Leave him to roast alive? Never! I grabbed him again and after a desperate effort succeeded in getting him out. All our supply of clothing had been lost in our mad efforts to escape, and as a bitter norther was blowing at the time, our position was anything but pleasant. I found a few clothes dropped by some one else and we made ourselves as warm as possible. Then I grabbed Jimmie up again and fled before the fiery blast. The awful catastrophe had started in a fisherman's shack over on the bay, twenty-seven squares from where we lived, and being borne by a high wind, had swept everything in its path. The houses were mostly of timber and were easy prey to the relentless flames. Although Galveston is entirely surrounded by water, the pipe-lines for fighting fire at this time extended only to Avenue H, ten blocks from the Strand. Beyond that, the fire department depended on the cisterns of private houses for the water to subdue the flames.

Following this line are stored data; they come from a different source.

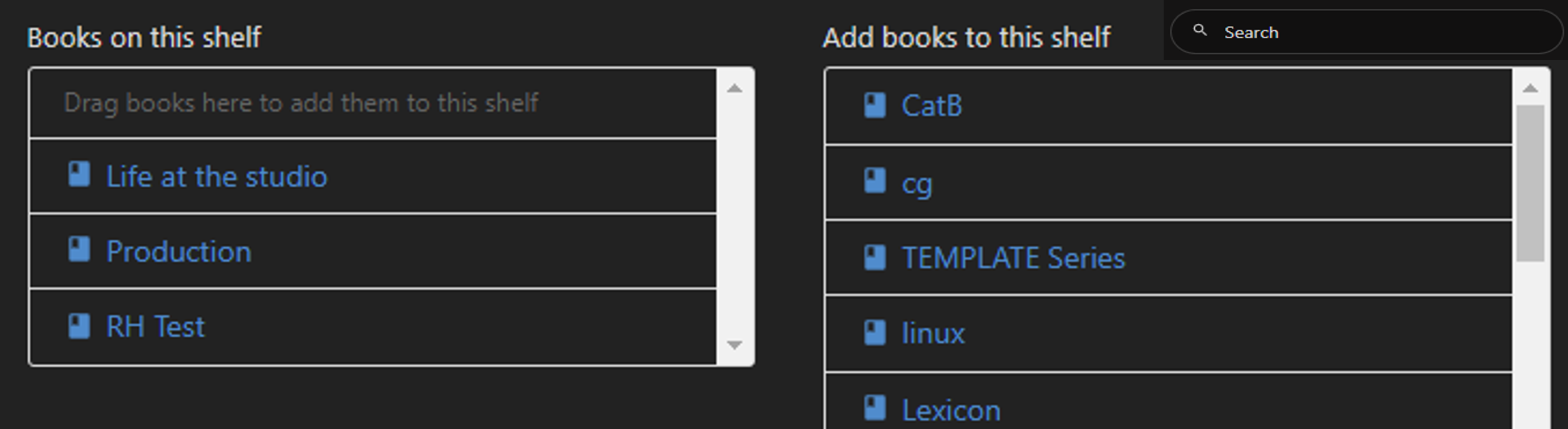This screenshot has width=1568, height=429.
Task: Open the Life at the studio book entry
Action: (x=215, y=176)
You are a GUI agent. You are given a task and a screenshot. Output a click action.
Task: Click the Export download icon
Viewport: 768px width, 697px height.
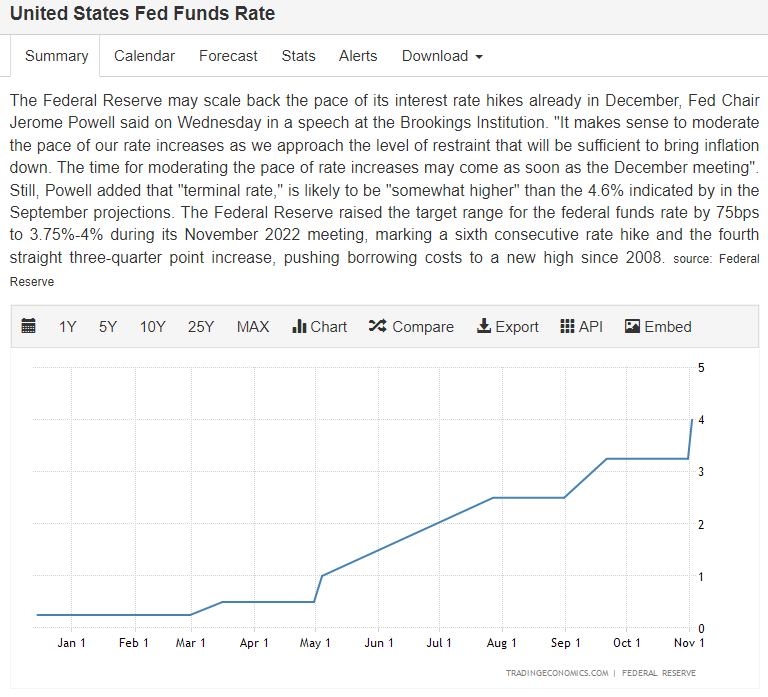coord(484,326)
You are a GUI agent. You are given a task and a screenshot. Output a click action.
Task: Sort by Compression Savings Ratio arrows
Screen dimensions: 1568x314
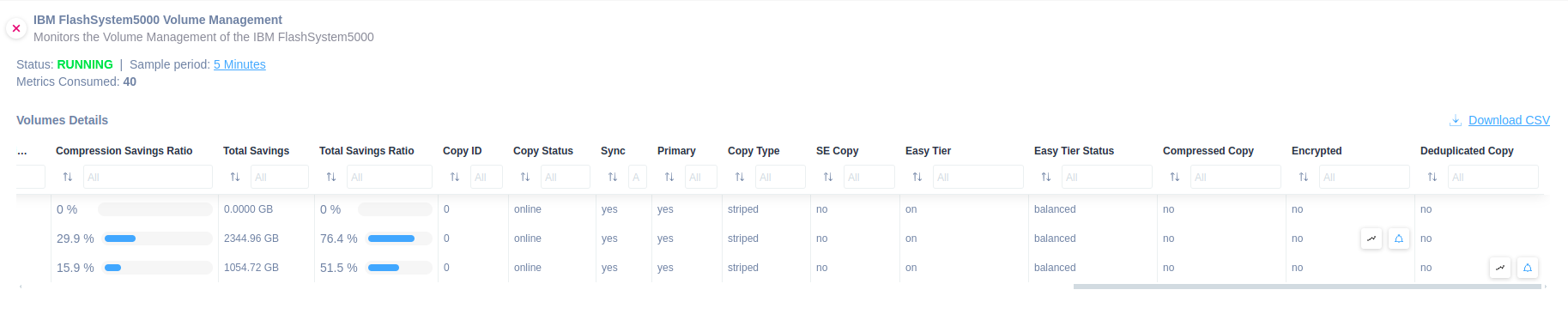(x=68, y=177)
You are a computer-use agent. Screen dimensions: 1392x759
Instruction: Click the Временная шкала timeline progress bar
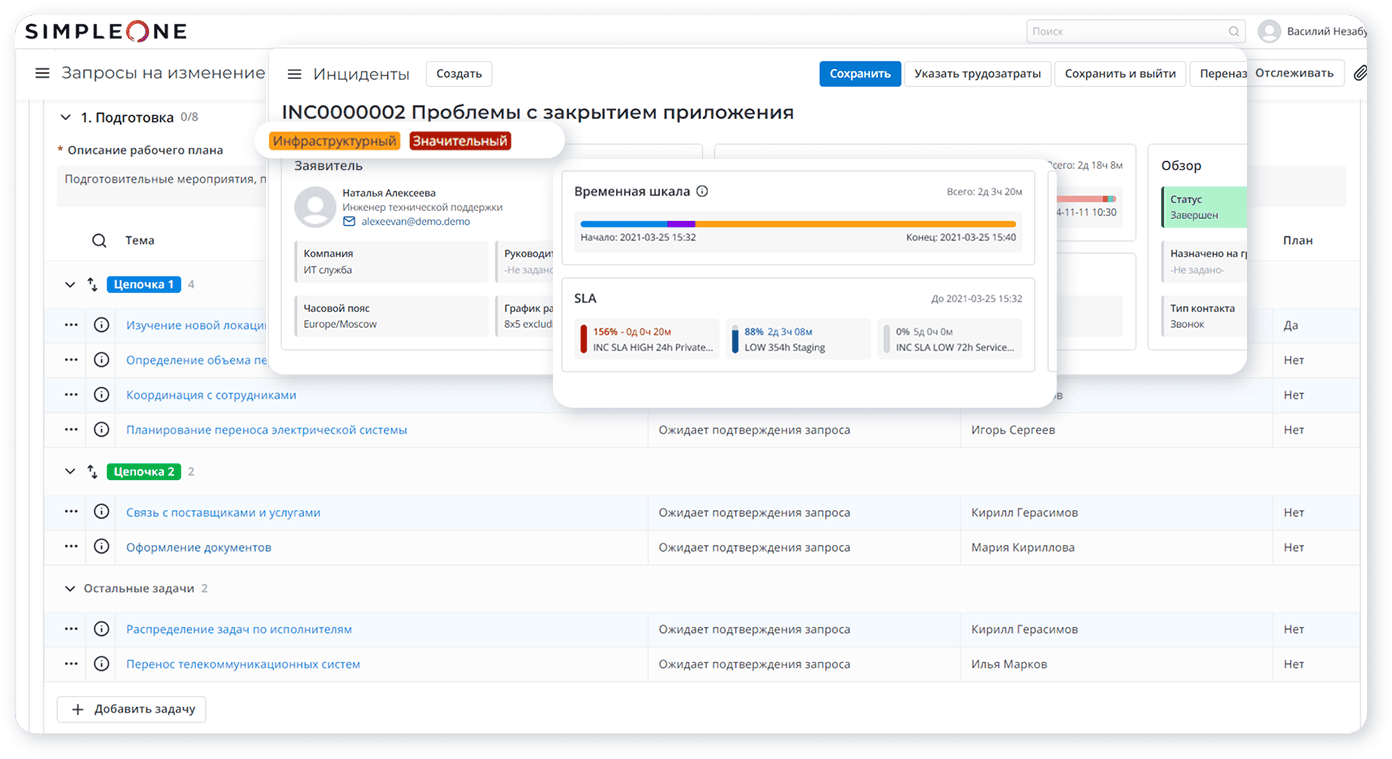tap(797, 224)
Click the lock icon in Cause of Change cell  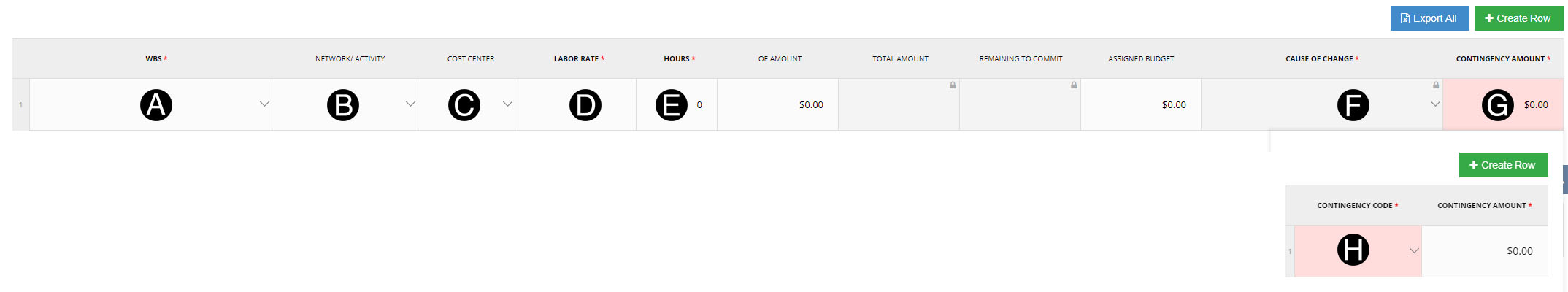pos(1436,85)
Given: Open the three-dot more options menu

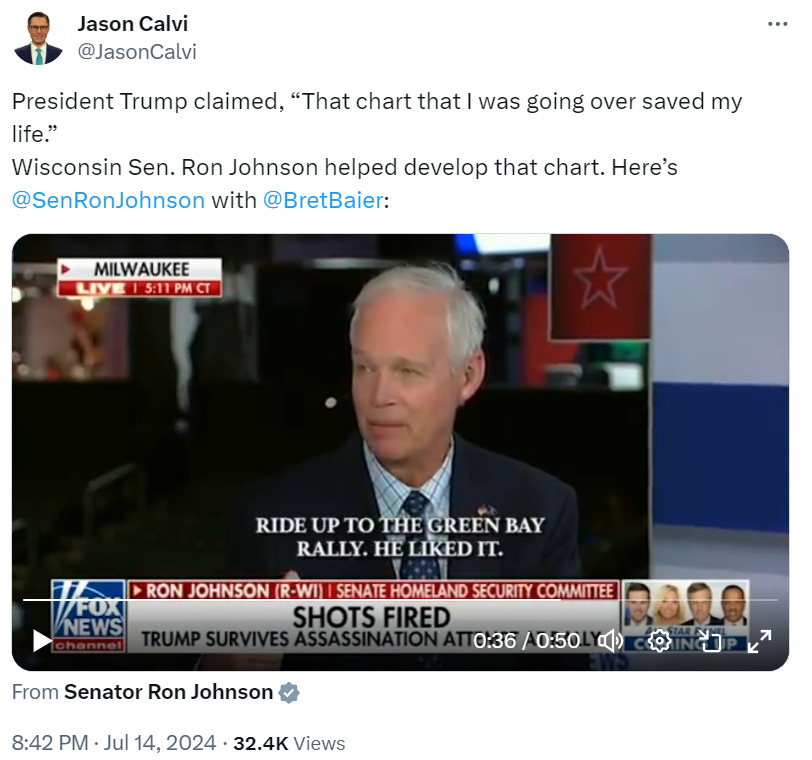Looking at the screenshot, I should [777, 24].
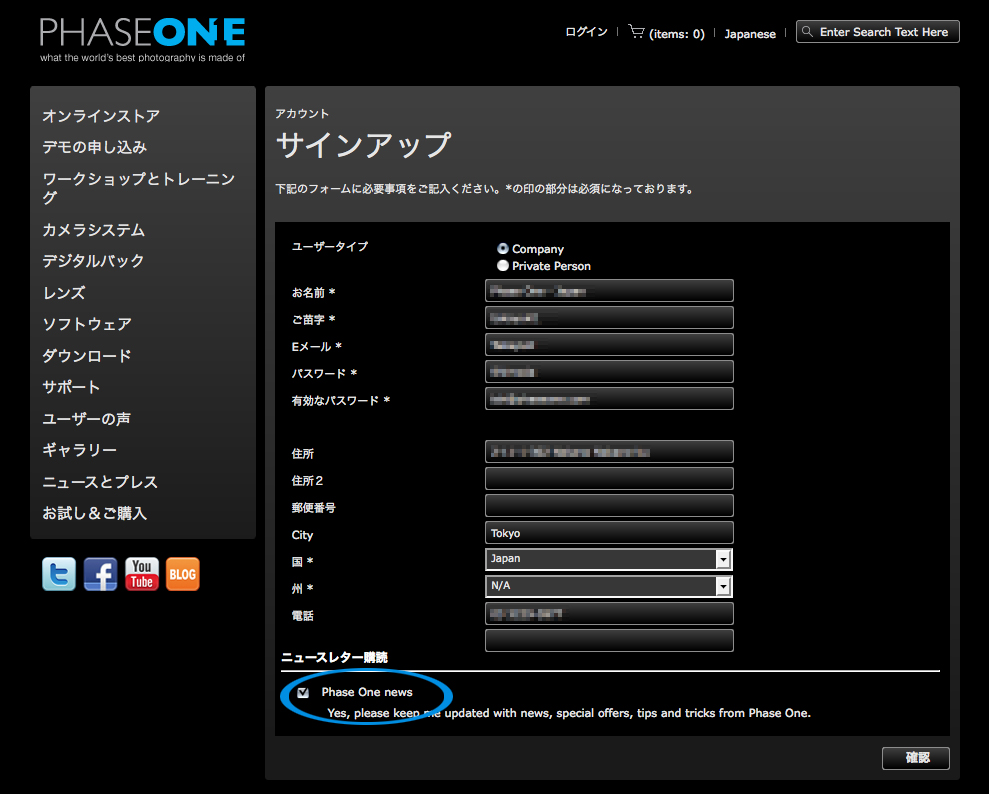Viewport: 989px width, 794px height.
Task: Click the 確認 confirm button
Action: pyautogui.click(x=915, y=758)
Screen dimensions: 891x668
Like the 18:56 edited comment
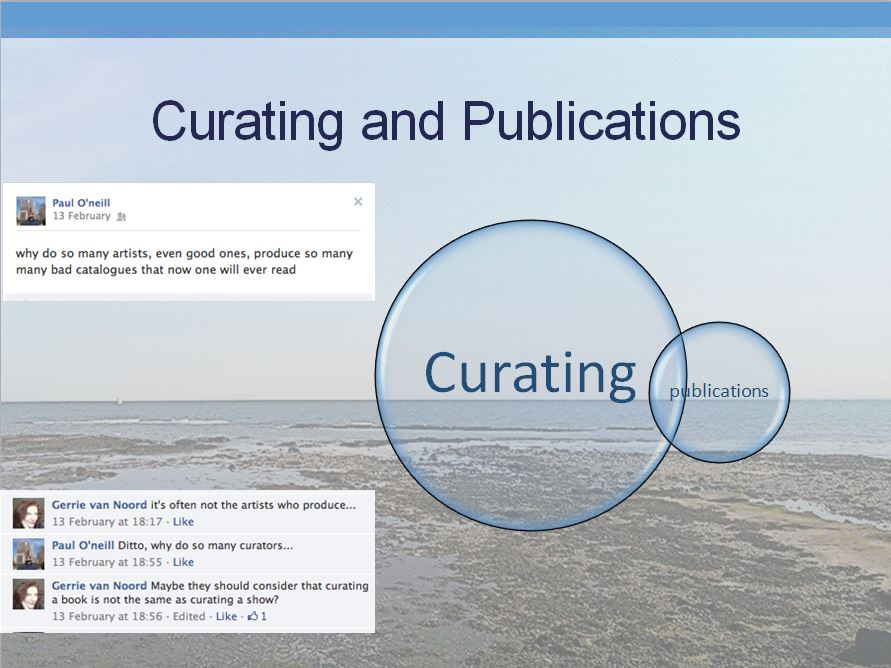226,617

With lightning-like rapidity the flames had spread and almost before they knew it the town seemed doomed. Arches of flame, myriads of falling sparks, hundreds of fleeing half-clad men, women and children, the hissing of the engines in their puny attempts to fight the monster, and ever and anon the dull roar of the falling walls, made a scene, as grand and weird as it was desolate and awful. In less than two hours time fifty-two squares had been laid waste, leaving a trail of smoldering black ashes. That the whole city did not go is due to a providential switch of the wind that blew the flames back on their own tracks.
Of the fifteen operators in the day force, twelve had been burned out, and the next morning, at eight o'clock, when all had reported for duty, they were as sorry a looking lot of men as ever assembled.
"Some in rags, some in jags, and one in velvet gown." "Count" Finnegan had on a frilled shirt, a pair of trousers three sizes too small for him, and his manly form was wrapped in a flowing robe of black velvet, picked up by him in his mad flight.
It was many a day before the effects of this direful calamity were entirely obliterated.
CHAPTER VIII
SENDING A MESSAGE PERFORCE—RECOGNIZING AN OLD FRIEND BY HIS STUFF
Some time after this I was in Fort Worth copying night reports at eighty dollars per month. The night force consisted of two other men besides myself. The "split trick" man worked until ten o'clock, the other chap stayed around until twelve, or until he was clear, while I hung on until "30" on report which came anywhere from one-thirty until four A. M. After midnight I had to handle all the business that came along.